From Kiev, prowling, he reached, before the cocks crew, Tmutorokan. The
path of Great Sun, as a wolf, prowling, he crossed. For him in Polotsk
they rang for matins early at St. Sophia the bells; but he heard the
ringing in Kiev."
There were numerous reports of werewolf
attacks – and consequent court trials – in sixteenth century France. In
some of the cases there was clear evidence against the accused of
murder and cannibalism, but none of association with wolves; in other
cases people have been terrified by such creatures, such as that of
Gilles Garnier in Dole in 1573, there was clear evidence against some
wolf but none against the accused[citation needed]. The loup-garou
eventually ceased to be regarded as a dangerous heretic and reverted to
the pre-Christian notion of a "man-wolf-fiend." The lubins or lupins
were usually female and shy in contrast to the aggressive
loups-garous.[citation needed]
Some French werewolf lore is
associated with documented events. The Beast of Gévaudan terrorized the
general area of the former province of Gévaudan, now called Lozère, in
south-central France. From the years 1764 to 1767, an unknown entity
killed upwards of 80 men, women, and children.[citation needed] The
creature was described as a giant wolf by the sole survivor of the
attacks, which ceased after several wolves were killed in the area.
At
the beginning of the seventeenth century witchcraft was prosecuted by
James I of England, who regarded "warwoolfes" as victims of delusion
induced by "a natural superabundance of melancholic."
American cultures
Main article: Skin-walker
During
the Norse colonization of the Americas, it is thought by Woodward that
the Vikings brought with them their beliefs in werewolves, which would
manifest themselves in the folklore of some Native American tribes.
The
Naskapis believed that the caribou afterlife is guarded by giant wolves
which kill careless hunters venturing too near. The Navajo people
feared witches in wolf's clothing called "Mai-cob".
When the
European colonization of the Americas occurred, the pioneers brought
their own werewolf folklore with them and were later influenced by the
lore of their neighbouring colonies and those of the Natives. Belief in
the loup-garou present in Canada, the Upper Peninsula of Michigan and
upstate New York, originates from French folklore influenced by Native
American stories on the Wendigo. In Mexico, there is a belief in a
creature called the nahual, which traditionally limits itself to
stealing cheese and raping women rather than murder. In Haiti, there is
a superstition that werewolf spirits known locally as Jé-rouge (red
eyes) can possess the bodies of unwitting persons and nightly transform
them into cannibalistic lupine creatures.
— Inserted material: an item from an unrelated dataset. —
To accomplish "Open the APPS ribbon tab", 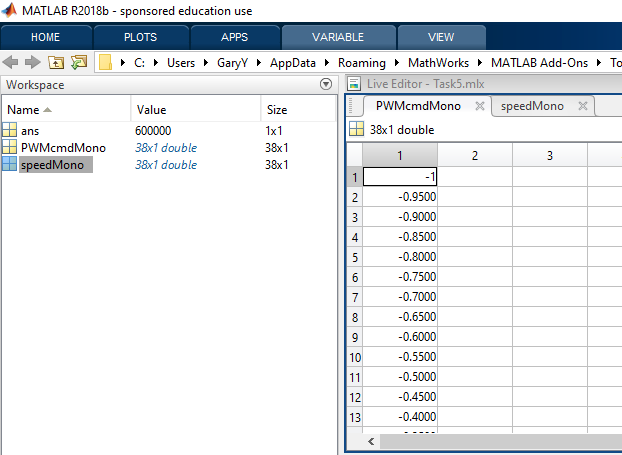I will click(x=234, y=37).
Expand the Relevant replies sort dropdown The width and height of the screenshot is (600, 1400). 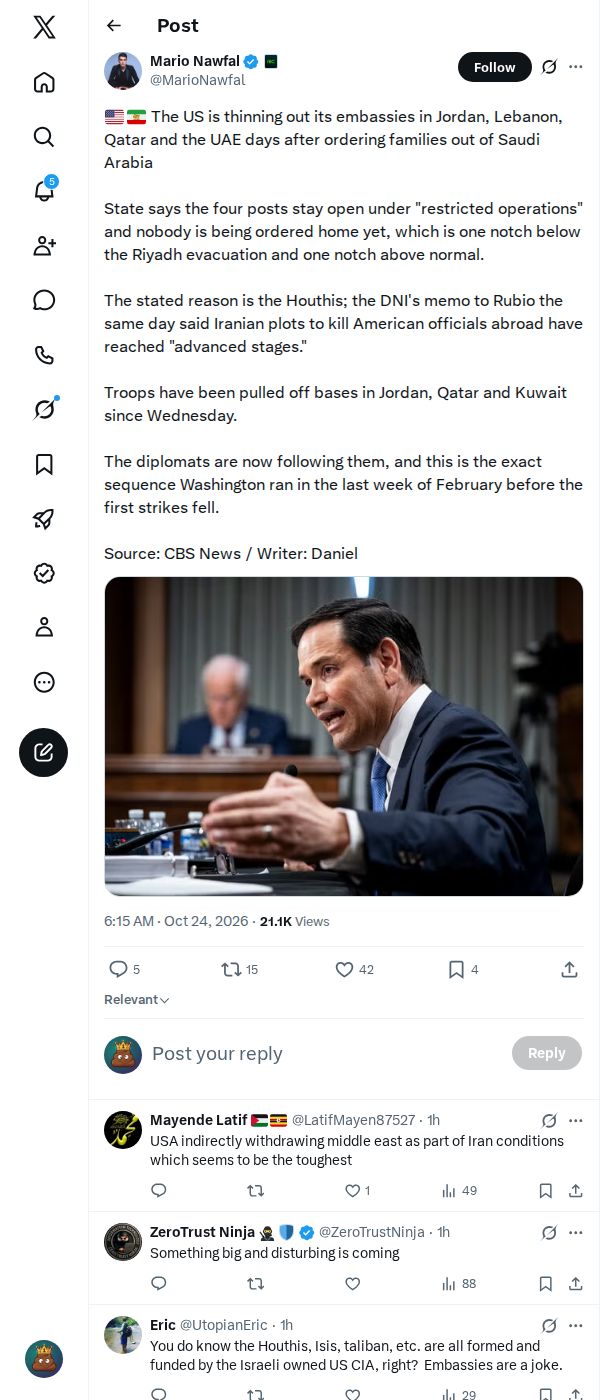(x=137, y=1000)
Origins of werewolf beliefs
Many authors have speculated that
werewolf and vampire legends may have been used to explain serial
killings in less rational ages. This theory is given credence by the
tendency of some modern serial killers to indulge in practices commonly
associated with werewolves, such as cannibalism, mutilation, and cyclic
attacks. The idea is well explored in Sabine Baring-Gould's work The
Book of Werewolves.
Until the 20th century, wolf attacks on
humans were an occasional, but widespread feature of life in
Europe. Some scholars have suggested that it was inevitable that
wolves, being the most feared predators in Europe, were projected into
the folklore of evil shapeshifters. This is said to be corroborated by
the fact that areas devoid of wolves typically use different kinds of
predator to fill the niche; werehyenas in Africa, weretigers in
India,[6] as well as werepumas ("runa uturunco") and
werejaguars ("yaguaraté-abá" or "tigre-capiango") of southern
South America.
In his Man into Wolf (1948), anthropologist
Robert Eisler drew attention to the fact that many Indo-European tribal
names and some modern European surnames mean "wolf" or "wolf-men". This
is argued by Eisler to indicate that the European transition from fruit
gathering to predatory hunting was a conscious process, simultaneously
accompanied by an emotional upheaval still remembered in humanity's
subconscious, which in turn became reflected in the later medieval
superstition of werewolves.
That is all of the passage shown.